#### The problem:
Please retype the rows below word for word, leaving out the pictures.

#### Information supplied:
━━━━━━━━
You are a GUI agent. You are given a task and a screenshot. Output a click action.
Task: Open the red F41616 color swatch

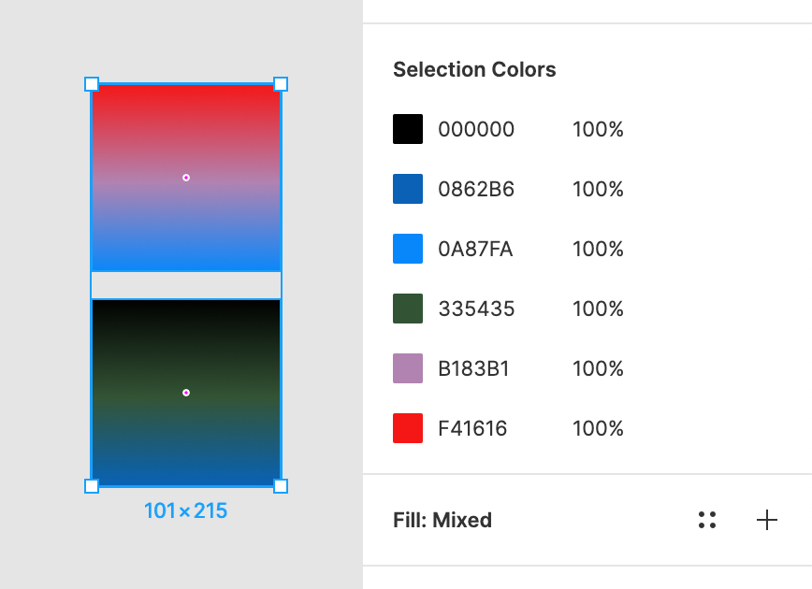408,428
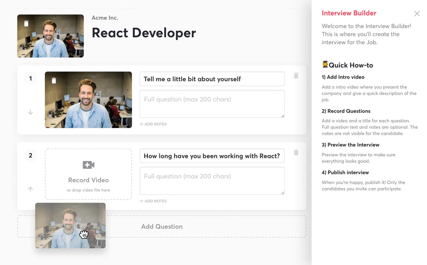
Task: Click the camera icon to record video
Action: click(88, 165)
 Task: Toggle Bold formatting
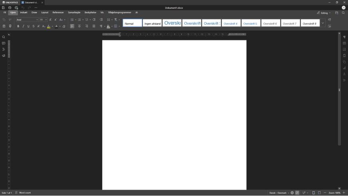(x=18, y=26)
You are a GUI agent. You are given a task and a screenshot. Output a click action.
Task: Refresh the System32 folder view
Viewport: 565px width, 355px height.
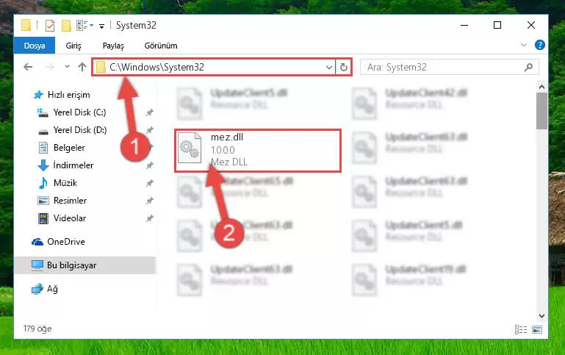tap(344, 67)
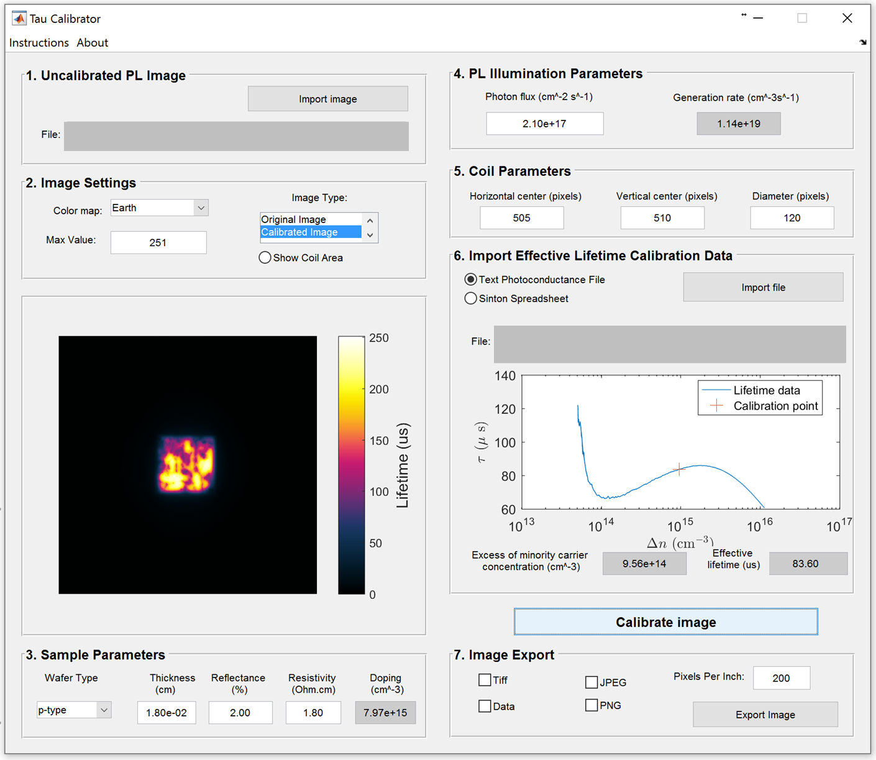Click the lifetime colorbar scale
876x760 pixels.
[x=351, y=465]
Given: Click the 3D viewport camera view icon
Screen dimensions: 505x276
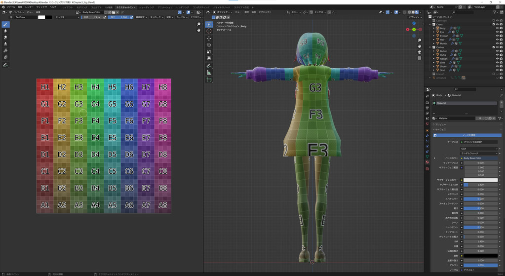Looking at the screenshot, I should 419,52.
━━━━━━━━
#### The completed task:
You are a GUI agent. You are given a task and a screenshot. Output a click action.
Task: Open the red F41616 color swatch

408,428
Task: Click the camera icon to record video
Action: click(88, 165)
 Task: Toggle Bold formatting
(x=18, y=26)
You are a GUI agent. You are given a task and a screenshot. Output a click action.
Task: Refresh the System32 folder view
Viewport: 565px width, 355px height.
tap(344, 67)
Click the lifetime colorbar scale
876x760 pixels.
[x=351, y=465]
Given: Click the 3D viewport camera view icon
Screen dimensions: 505x276
Looking at the screenshot, I should 419,52.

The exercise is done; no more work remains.